Content starts

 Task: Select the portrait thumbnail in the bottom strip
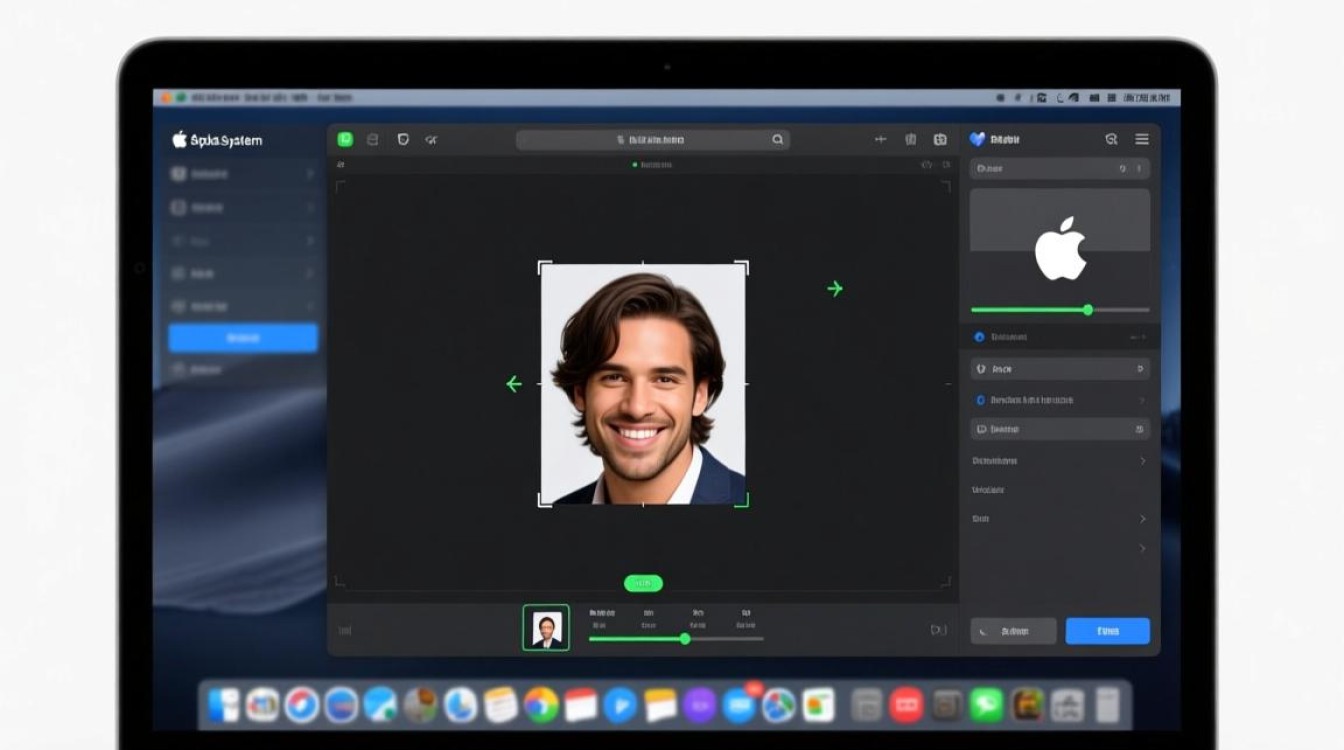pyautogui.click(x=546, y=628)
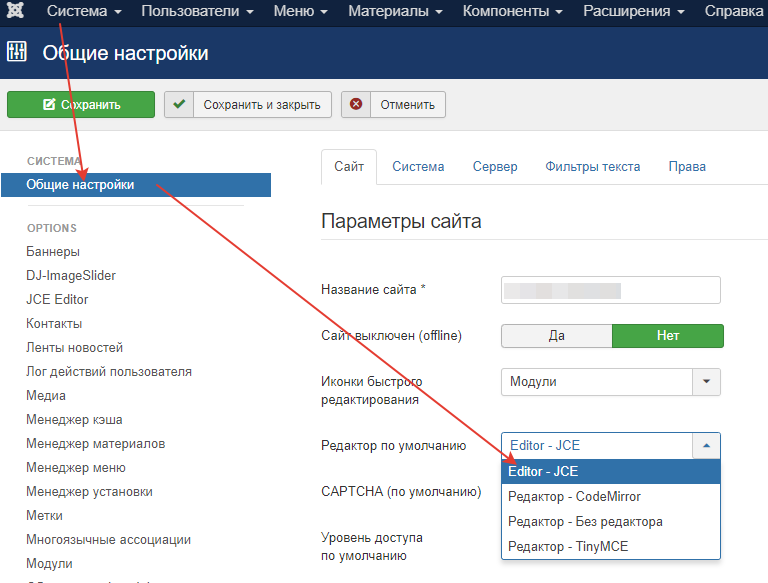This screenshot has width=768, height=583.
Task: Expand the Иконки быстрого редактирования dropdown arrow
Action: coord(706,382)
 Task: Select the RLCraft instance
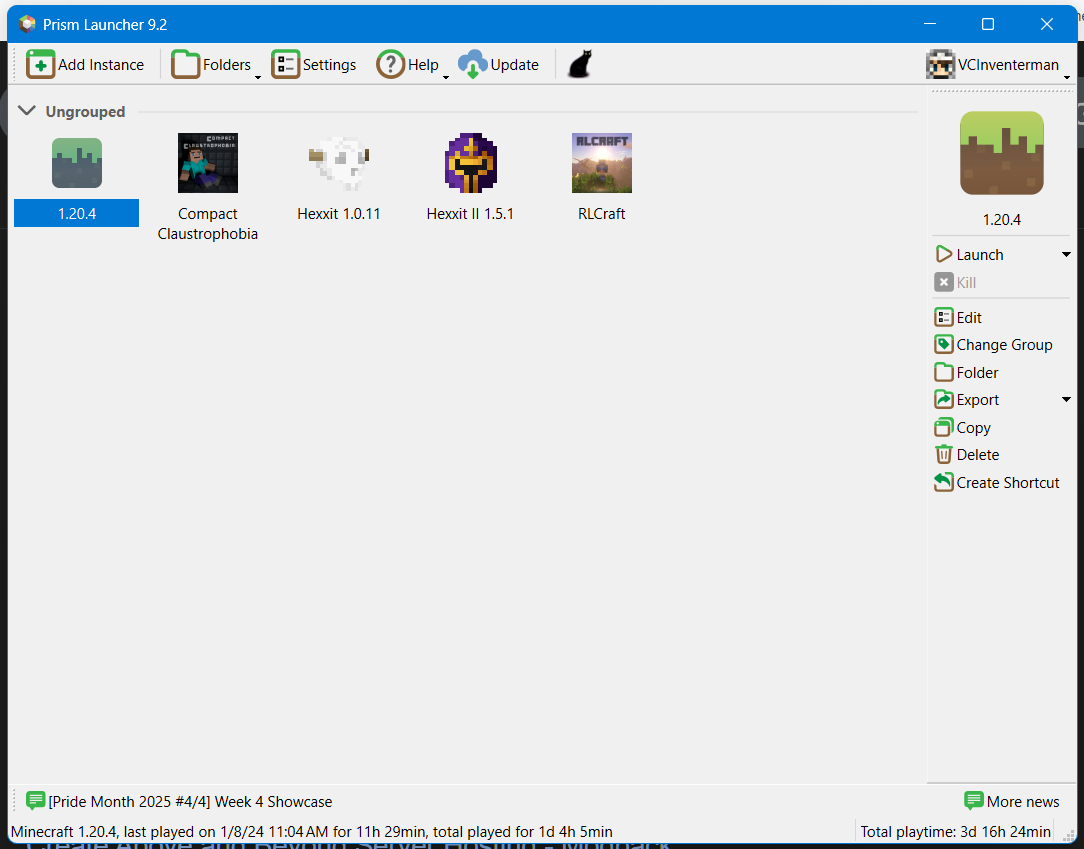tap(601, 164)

Content ends

The lines above must be transcribed exactly, with every picture left out.

Response to the exercise:
 Task: Select the portrait thumbnail in the bottom strip
pyautogui.click(x=546, y=628)
This screenshot has width=768, height=583.
Task: Expand the Иконки быстрого редактирования dropdown arrow
Action: coord(706,382)
 Task: Select the RLCraft instance
tap(601, 164)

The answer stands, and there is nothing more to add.